W2 Assignment clarification - "vocab_size"

My understanding is that we are building a character prediction model, not a word prediction model. Yet some of the text in the W2 assignment seems to apply to word prediction models. E.g. below references vocabulary size. For this assignment would it be correct to replace that with the number of possible characters, which I believe is 256?

  • tl.Embedding: Initializes the embedding. In this case it is the size of the vocabulary by the dimension of the model.
  • tl.Embedding(vocab_size, d_feature).
  • vocab_size is the number of unique words in the given vocabulary.
  • d_feature is the number of elements in the word embedding (some choices for a word embedding size range from 150 to 300, for example).

def GRULM(vocab_size=256, d_model=512, n_layers=2, mode=‘train’):

@John8 we are using characters to predict the next words in the squence. After “Thank” the next word is mostly going to be “you”.

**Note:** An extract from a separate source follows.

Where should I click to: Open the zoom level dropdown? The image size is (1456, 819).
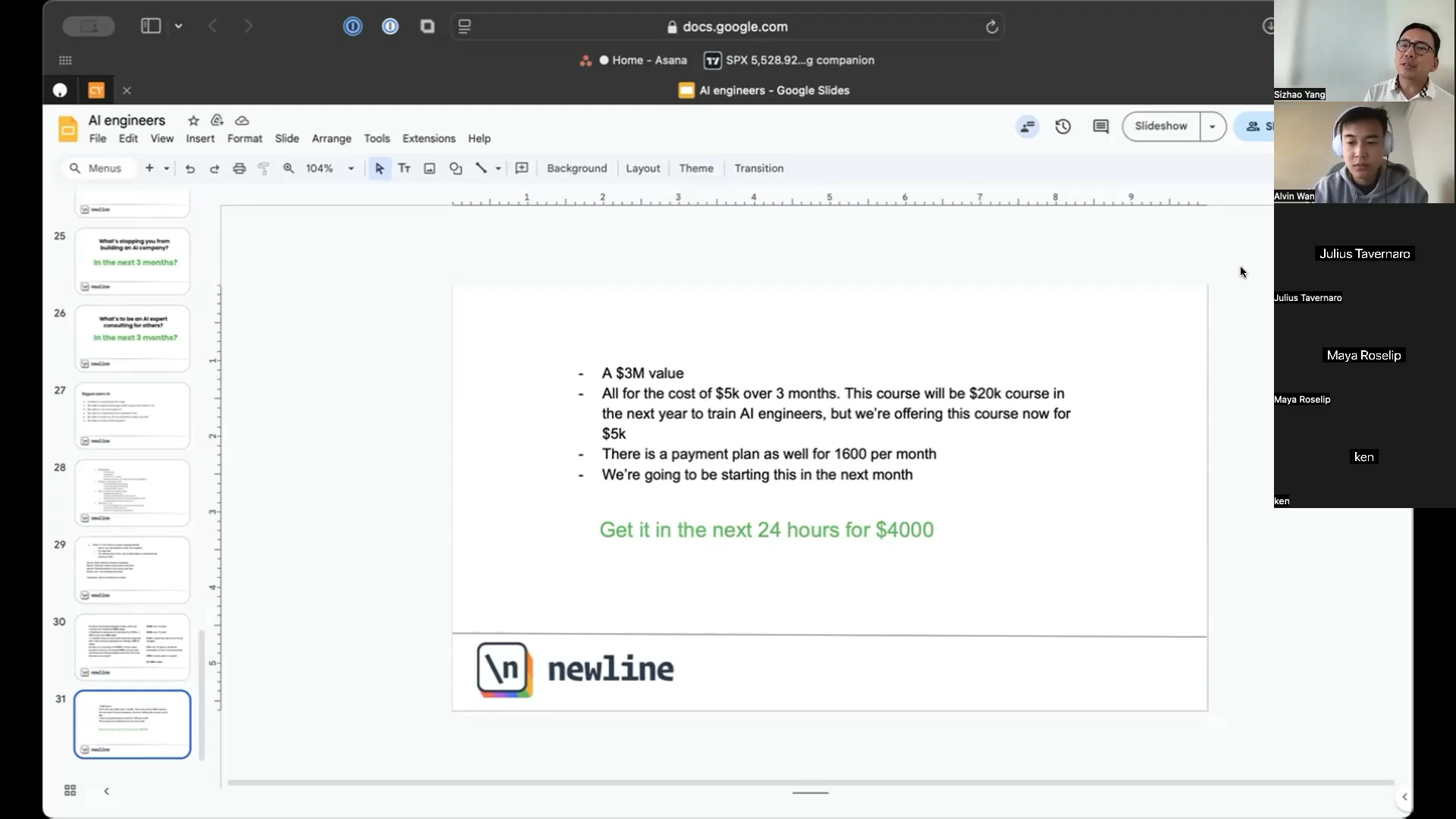349,168

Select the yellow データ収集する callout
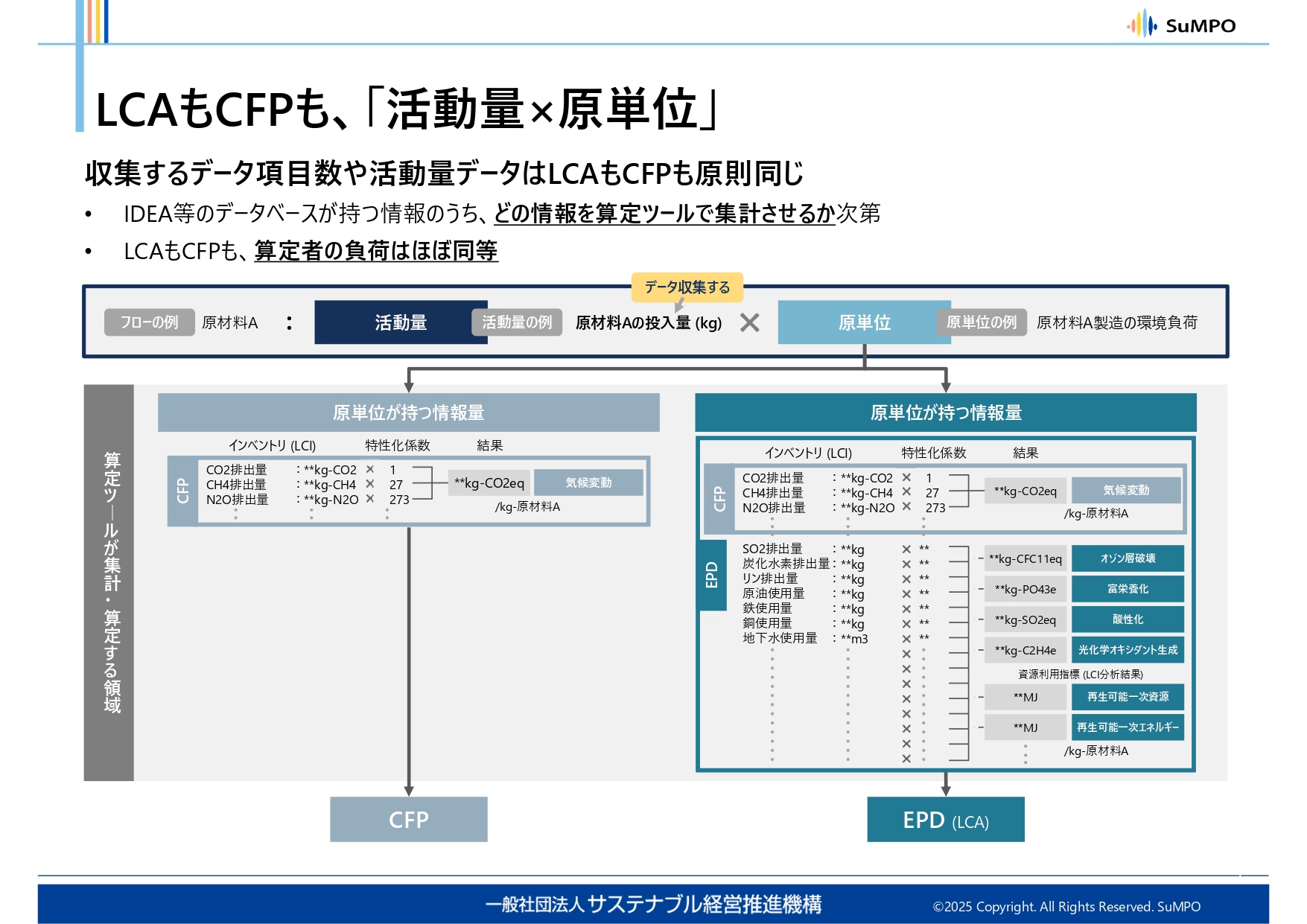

Thanks for the answer. I need to go back and review the lab with that context in mind.

Hi @John8

Yes, you are correct, it’s a mistake:

…is the number of unique words characters in the given vocabulary.

(probably copied from the documentation).

In Course 3 Week 2 we are predicting characters, so if you have “Thank” the next most probable character would be " " (space), then you feed that "Thank " and that should produce the outcome “Thank y” and so on.

1 Like

Okay, thank you. That clarifies things for me.